2- Proustaversen
Le Petit Marcel ist ein eingebildeter Kranker, ein neurasthenischer Psychosomatiker, der seine Beschwerden sein ganzes Leben lang übertrieben hat, um mit ihnen zu flirten und so die Aufmerksamkeit seiner Mitmenschen zu fordern.
2- Proustophiles
Aus seinen mondänen Artikeln im Figaro, seinem ersten Buch „Die Freuden und die Tage“ (1896) sowie seinem umfangreichen Briefwechsel destillieren einige seiner Freunde und Bekannte das Bild eines etwas weltfremden Schwächlings, der sich durch das Kokettieren mit seinen zahlreichen Beschwerden ein Ansehen verschafft. Sie nahmen ihn und seinen beklagenswerten Gesundheitszustand schlichtweg nicht ernst.

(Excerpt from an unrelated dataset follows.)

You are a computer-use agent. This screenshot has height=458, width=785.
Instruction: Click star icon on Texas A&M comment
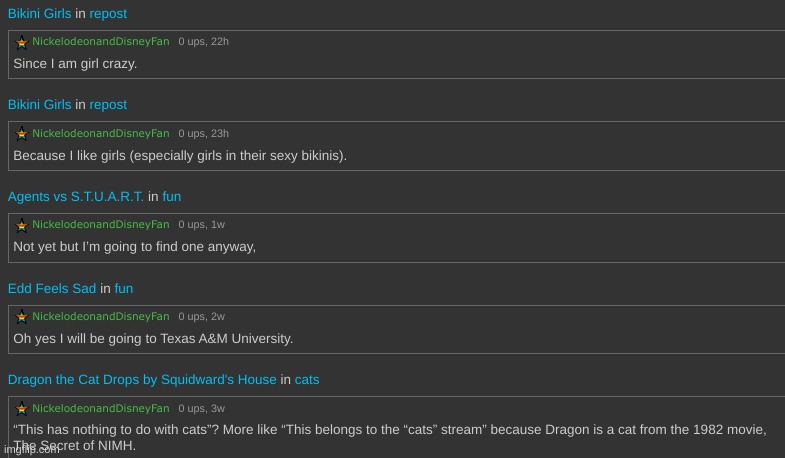tap(22, 317)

Darüber hinaus wurde Asthma in Prousts Zeit als Neurasthenie, einer „Nervenschwäche“, angesehen. Unter dem Stichwort „nervös“ kann man in Gustave Flauberts „Wörterbuch der gängigen Ideen2“ lesen: „Wird jedes Mal gesagt, wenn man eine Krankheit nicht versteht; diese Erklärung befriedigt den Zuhörer“.
Schließlich hatte die medizinische Fachwelt damals keine Ahnung von den zugrunde liegenden allergischen Mechanismen, geschweige denn von wirksamen therapeutischen Interventionen für diese manchmal lebensbedrohliche, aber damals sicherlich lähmenden Krankheit.

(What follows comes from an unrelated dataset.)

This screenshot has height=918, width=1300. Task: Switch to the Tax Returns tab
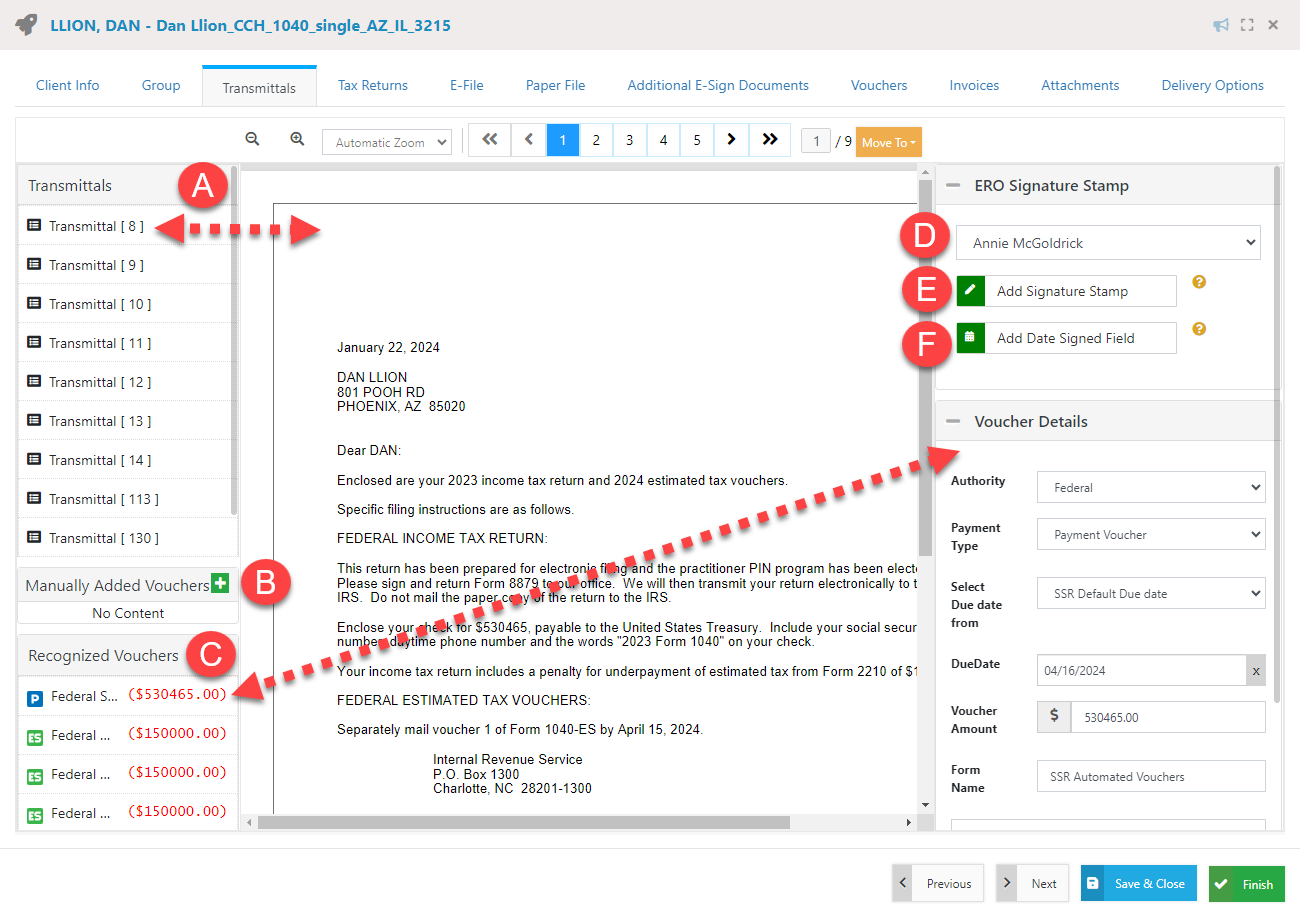(x=372, y=85)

Die Behandlung seiner Krankheit wurde von seinem Vater, Dr. Adrien Proust, mit den besten Absichten, aber ohne die Kenntnisse der heutigen Medizin, eingeleitet. Marcel Prousts lebenslange Konsultation aller wichtigen Pariser Spitzenärzte schadete ihm eher, nicht zuletzt, weil er alle guten Ratschläge willentlich ignorierte und hartnäckig an seinem eigenen Willen festhielt. Seine Einstellung „Je suis plus docteur que les docteurs3“ befeuerte seine Experimente mit Medikamenten und Drogenkonsum.
Darüber hinaus wirken sich seine Lebensbedingungen katastrophal auf sein Asthma aus: wochenlanges Verweilen in einem staubigen Bett voller Hausstaubmilben in einem schlecht belüfteten Zimmer mit korkverkleideten Wänden, stundenlanges Einatmen dichten Nebels aus brennenden Anti-Asthma-Pulvern, eine merkwürdige Diät, die am Ende seines Lebens in Anorexia übergeht.
Kurzum: Marcel Proust war sehr viel kränker, als er und sein Umfeld dachten.